Populating or updating the ToMCAT database
This procedure will show how to setup, initialize, and configure the virtual environment needed to run code and processes that will parse files saved during the experiments and save the data to the " postgres tomcat database ". Also, a " sqlite " copy of this database can be generated to be fed to the " datasette interface " which exposes the dataset to the public in a webpage. The procedure and examples below assumes that you already have a " postgres " cluster installed, configured and running on " gauss ", and that you have a database named " tomcat " running in that cluster. Note: " <username> " in the examples below is your username that you are logged in as on " gauss ". 

 Installing Miniconda and activating a virtual environment 

 If not already installed, " miniconda " will need to be installed on " gauss ": 

 mkdir -p ~/miniconda3

wget https://repo.anaconda.com/miniconda/Miniconda3-latest-Linux-x86_64.sh -O ~/miniconda3/miniconda.sh

bash ~/miniconda3/miniconda.sh -b -u -p ~/miniconda3

rm ~/miniconda3/miniconda.sh 

 Create a virtual environment using " conda ": 

 conda create --name tomcat-database python=3.9 

 Activate the " tomcat-database " environment: 

 conda activate tomcat-database 

 Prerequisites 

 Before building the " datasette " interface or populating the dataset, some dependencies need to be installed. Run the following command to do so: 

 pip install -r requirements.txt 

 Datasette interface 

 The following make commands can be used to perform different operations on the " datasette " interface. 

 

 create_datasette : creates a Docker image for Datasette with plugins. 

 launch_datasette : launches the datasette Docker image. 

 

 Populating the ToMCAT database 

 The tomcat dataset is in a Postgres cluster that lives in /space/paulosoares/postgres . A series of make commands can be used to perform different operations on this dataset. The commands run by default in development mode, which uses an sqlite database created under /space/USER/tomcat/.dev . To modify the Postgres database, the commands need to be executed in production mode, which can be done by adding the following before each command: 

 working_env=production db_pass=<user_postgres_pass> 

 Your user must have permission to modify the Postgres database in production mode. 

 Commands 

 

 clear_db : [WARNING] drops the tables in the ToMCAT database. It must only be called if one really wants a fresh copy. 

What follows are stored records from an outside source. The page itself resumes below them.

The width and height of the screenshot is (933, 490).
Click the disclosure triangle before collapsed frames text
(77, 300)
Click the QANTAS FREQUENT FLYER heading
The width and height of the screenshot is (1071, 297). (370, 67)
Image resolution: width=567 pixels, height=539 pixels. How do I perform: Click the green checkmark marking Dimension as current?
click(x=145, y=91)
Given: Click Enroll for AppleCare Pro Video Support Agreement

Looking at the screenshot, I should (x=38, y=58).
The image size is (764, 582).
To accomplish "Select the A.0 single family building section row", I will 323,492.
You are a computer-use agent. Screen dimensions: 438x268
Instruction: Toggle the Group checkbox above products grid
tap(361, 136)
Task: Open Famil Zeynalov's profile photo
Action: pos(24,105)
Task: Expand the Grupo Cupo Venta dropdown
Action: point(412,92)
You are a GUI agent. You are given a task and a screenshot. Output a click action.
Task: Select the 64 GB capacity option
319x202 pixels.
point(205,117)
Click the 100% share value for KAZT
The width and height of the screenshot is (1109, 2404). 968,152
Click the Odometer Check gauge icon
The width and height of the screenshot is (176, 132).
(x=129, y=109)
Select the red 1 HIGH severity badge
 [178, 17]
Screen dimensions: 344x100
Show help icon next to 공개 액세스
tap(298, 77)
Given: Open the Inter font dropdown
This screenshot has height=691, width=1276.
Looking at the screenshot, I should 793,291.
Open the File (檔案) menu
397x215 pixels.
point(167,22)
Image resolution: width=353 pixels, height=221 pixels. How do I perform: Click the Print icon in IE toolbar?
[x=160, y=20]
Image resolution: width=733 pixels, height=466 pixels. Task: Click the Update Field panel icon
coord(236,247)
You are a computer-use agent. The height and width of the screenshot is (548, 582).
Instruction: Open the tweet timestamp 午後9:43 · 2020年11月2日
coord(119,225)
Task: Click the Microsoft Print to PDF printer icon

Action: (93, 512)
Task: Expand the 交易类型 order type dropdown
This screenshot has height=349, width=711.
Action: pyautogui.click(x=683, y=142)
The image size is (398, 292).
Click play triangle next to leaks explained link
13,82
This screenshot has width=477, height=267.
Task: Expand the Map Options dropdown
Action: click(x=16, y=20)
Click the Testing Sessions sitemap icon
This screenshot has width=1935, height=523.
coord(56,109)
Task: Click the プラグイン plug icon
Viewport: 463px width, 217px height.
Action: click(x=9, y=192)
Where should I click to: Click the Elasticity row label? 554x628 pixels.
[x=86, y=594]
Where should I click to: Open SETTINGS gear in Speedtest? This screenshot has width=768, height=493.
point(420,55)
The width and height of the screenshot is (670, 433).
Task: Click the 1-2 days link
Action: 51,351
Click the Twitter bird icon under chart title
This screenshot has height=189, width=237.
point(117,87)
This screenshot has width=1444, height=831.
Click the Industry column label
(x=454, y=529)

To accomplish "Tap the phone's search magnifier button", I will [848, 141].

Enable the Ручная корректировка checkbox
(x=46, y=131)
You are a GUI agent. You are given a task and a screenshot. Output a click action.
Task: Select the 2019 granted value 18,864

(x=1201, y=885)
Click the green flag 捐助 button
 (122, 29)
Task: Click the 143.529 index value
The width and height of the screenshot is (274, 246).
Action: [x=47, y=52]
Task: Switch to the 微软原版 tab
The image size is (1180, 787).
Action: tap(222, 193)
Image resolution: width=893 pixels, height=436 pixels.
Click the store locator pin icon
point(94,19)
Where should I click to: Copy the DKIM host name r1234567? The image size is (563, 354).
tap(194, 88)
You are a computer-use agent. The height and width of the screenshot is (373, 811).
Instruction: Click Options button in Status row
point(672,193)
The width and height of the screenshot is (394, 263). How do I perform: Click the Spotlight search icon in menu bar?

 create_tables : creates new tables and indices. If a table already exists, it won't be changed. 

 update_raw : Adds new raw data to the relevant tables. This can be called to update the database with new experiment data. It will skip experiments already processed. 

 sync_raw : Filters and synchronizes fNIRS and EEG signals with a main clock with frequency 200Hz that starts 1 minute before the rest_state task and ends 1 minute after end of the last minecraft trial. Synchronized signals are saved to the fnirs_sync and eeg_sync tables.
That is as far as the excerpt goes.